Glad you like your Smokin-It.  I like both of mine A LOT!!


----------



## Smokeforfun (Dec 6, 2021)

Lonzinomaker said:


> Glad you like your Smokin-It.  I like both of mine A LOT!!


I was a little worried when I first got it. Heard the smoke flavor was different, which it was. But not a big deal after I got used to it. Then I ruined my first few smokes when I didn't put wood chunk in Tim foil. Also tried pellets in a-maze-in smoker chamber to try to get a different flavor. But after all that experimenting I (think) I have it figured out. Now it's on to salmon and other foods.


----------



## PulledPorkSandwich (Dec 6, 2021)

Smokeforfun said:


> Haven't posted since I got my smokinit2 smoker about 6 months ago. Never did figure out temp control module, just set temp and food temp. The smoke took awhile for me to get right. The best most consistent method which I found on this site, was tin foil boat with heavy duty or double layer tin foil. That gave me the nice light smoke I was shooting for. 1st few times got way too much smoke!! Have done brikets twice since took out at 200 degrees (great) did turkey breast twice. Screwed up 1st one. Took 2nd one out at 162 degrees (awesome and super moist. Only thing bad was it didn't get done until 2:30 an hour after everybody ate Thanksgiving dinner. Chuck roast 3 times ( great all 3 times). Smoked chicken wings 3 times, 2 we're not good. Last time 45 min. Smoker, then to air fryer for 10 min per side(really good). Pork shoulder roast last nite. Took out at 202 degrees ( awesome). Sorry for the long post but ( I LOVE MY SMOKER!!!)

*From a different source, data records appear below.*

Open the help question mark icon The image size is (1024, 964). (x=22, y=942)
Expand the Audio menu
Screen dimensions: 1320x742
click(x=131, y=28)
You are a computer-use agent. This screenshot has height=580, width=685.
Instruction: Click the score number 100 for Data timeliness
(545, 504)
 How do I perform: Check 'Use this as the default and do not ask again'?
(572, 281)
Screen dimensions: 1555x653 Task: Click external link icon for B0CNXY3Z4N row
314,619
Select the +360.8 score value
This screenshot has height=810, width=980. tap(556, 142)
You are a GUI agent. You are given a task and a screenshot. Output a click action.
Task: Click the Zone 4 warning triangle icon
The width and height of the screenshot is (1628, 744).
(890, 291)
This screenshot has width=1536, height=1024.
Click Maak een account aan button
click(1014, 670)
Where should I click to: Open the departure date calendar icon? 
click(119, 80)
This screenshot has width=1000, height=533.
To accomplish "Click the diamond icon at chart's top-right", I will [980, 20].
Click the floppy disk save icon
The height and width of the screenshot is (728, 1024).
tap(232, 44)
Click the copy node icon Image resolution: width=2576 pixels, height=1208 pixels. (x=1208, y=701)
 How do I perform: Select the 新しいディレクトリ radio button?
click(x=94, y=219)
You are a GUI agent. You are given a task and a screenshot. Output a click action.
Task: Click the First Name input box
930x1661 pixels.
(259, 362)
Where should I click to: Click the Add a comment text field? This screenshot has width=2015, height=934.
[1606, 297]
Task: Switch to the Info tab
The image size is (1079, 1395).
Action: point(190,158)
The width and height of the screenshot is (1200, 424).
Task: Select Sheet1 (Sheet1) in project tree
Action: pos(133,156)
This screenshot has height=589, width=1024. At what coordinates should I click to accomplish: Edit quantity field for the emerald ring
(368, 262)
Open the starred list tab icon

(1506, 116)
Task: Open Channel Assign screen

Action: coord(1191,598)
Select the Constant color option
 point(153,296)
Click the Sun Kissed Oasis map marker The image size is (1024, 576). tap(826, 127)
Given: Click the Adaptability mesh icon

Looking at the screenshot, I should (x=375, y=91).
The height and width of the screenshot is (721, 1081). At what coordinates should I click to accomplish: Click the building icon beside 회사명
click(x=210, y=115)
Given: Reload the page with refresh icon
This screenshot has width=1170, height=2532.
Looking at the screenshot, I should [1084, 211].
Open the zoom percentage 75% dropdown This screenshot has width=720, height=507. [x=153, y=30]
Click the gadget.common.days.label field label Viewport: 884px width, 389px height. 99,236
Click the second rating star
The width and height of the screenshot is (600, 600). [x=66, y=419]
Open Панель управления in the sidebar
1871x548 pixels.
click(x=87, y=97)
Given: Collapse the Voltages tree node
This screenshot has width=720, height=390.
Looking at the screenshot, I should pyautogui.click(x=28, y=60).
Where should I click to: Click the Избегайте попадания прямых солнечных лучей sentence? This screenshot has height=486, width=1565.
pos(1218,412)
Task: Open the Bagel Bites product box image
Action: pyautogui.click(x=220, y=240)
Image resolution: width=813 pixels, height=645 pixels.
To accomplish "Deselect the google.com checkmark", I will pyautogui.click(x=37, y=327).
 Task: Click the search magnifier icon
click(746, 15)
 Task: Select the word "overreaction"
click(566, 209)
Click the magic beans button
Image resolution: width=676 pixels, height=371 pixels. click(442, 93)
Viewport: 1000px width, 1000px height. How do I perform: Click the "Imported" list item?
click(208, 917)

I have a Smokin-It model 2 (analog) as well and really like it.  I had to reset the temperature control knob so that it read more closely to the actual box temperature.  That took some fiddling.

I've had a couple "burps" as well, where the wood chunks catch fire, but they didn't last long and had little effect on the meat.  

I've not had to use foil, except to line the box to facilitate cleaning.

I'm glad you're enjoying yours.


----------



## SecondHandSmoker (Dec 6, 2021)

Smokeforfun said:


> Pics of bad results or good results? LOL  I wasn't to confident before. I will try to post some pics now. I know one thing I will not use my, Green mountain for smoking foods again.not enough smoke flavor!. Also I have been using Bald Duck seasoning alot. A great seasoning.



Good results for sure.  But sometimes, posting the bad results can help with troubleshooting what went wrong or wasn't quite right during the smoke etc.  

When I was first researching electric smokers, Smokin-It was at the top of the list. Unfortunately, Mrs. SHS and I couldn't not come to an agreement on the cost vs want/need.

Yep, lack of smoke flavor is an issue with most pellet grills when cooking at higher temps.


----------